■ **ASSIGNMENT**:
A single figure is expected: how many lines of the data that follows contain the word "This".

DATA SUPPLIED: Begin

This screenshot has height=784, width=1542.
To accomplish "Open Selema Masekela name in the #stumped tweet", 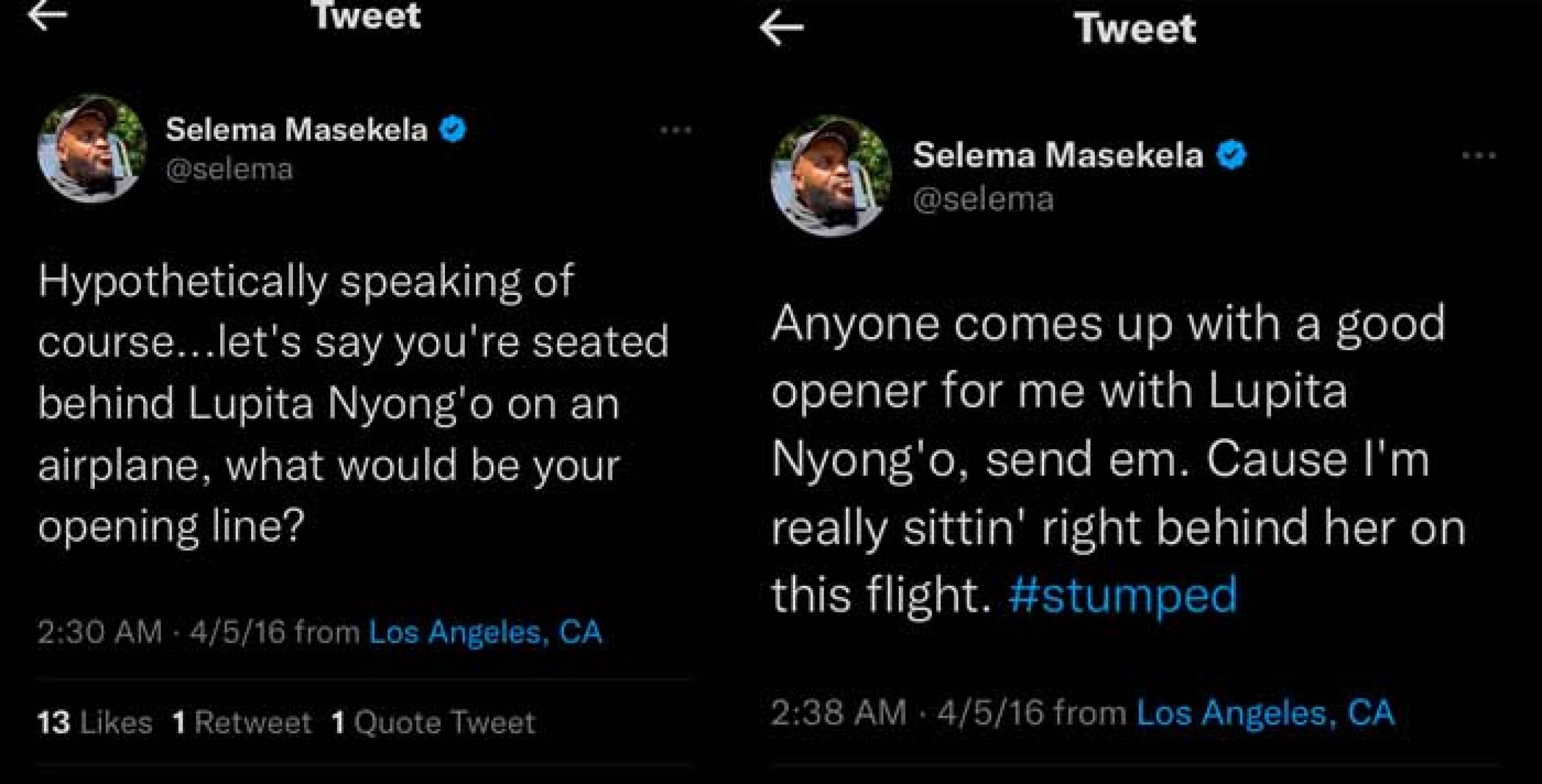I will 1058,156.
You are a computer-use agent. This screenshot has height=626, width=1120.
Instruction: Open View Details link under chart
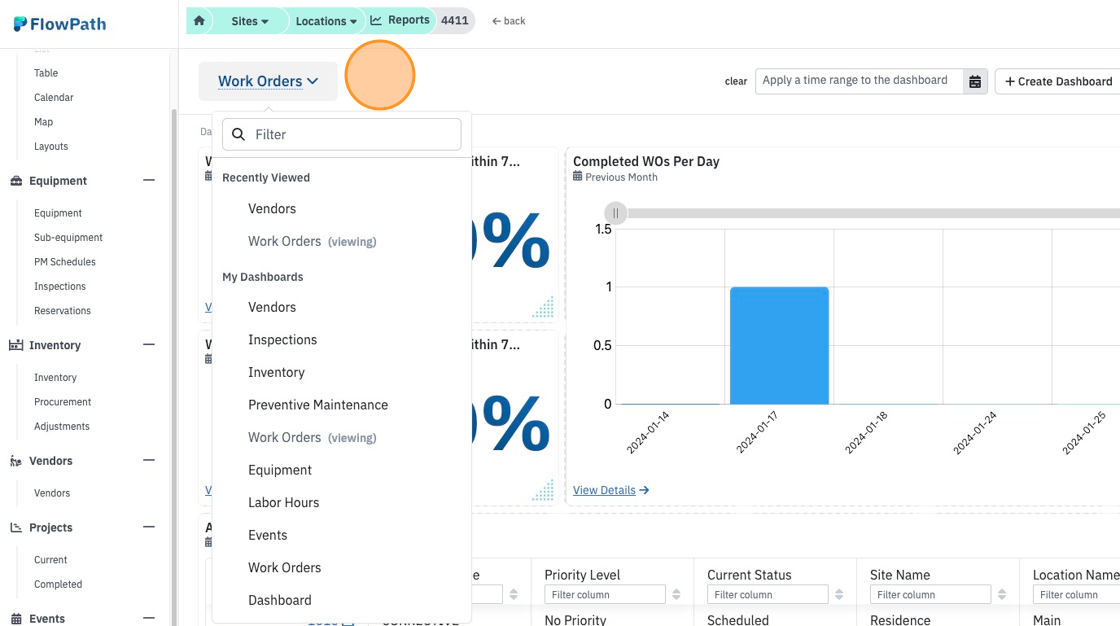pos(611,490)
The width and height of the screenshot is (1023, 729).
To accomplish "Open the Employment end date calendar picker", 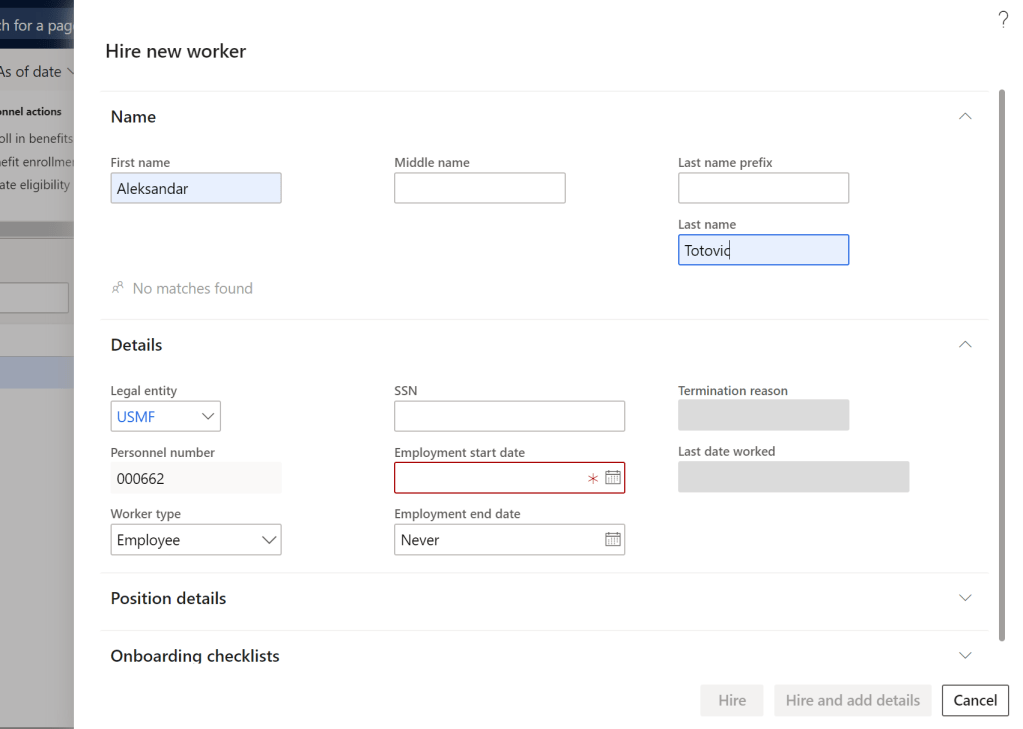I will click(x=613, y=540).
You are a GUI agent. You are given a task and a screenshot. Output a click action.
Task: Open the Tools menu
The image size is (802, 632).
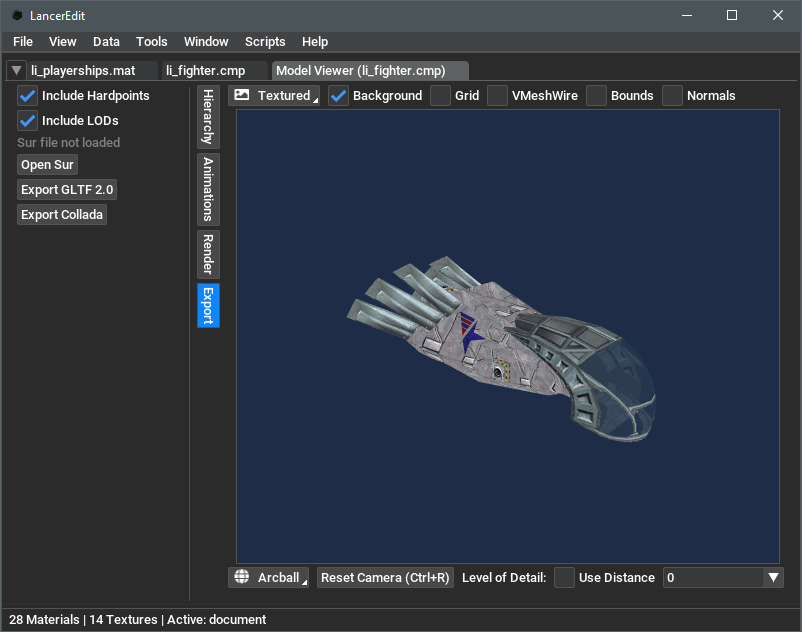(x=151, y=42)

DATA SUPPLIED: End

■ **TASK RESULT**:
2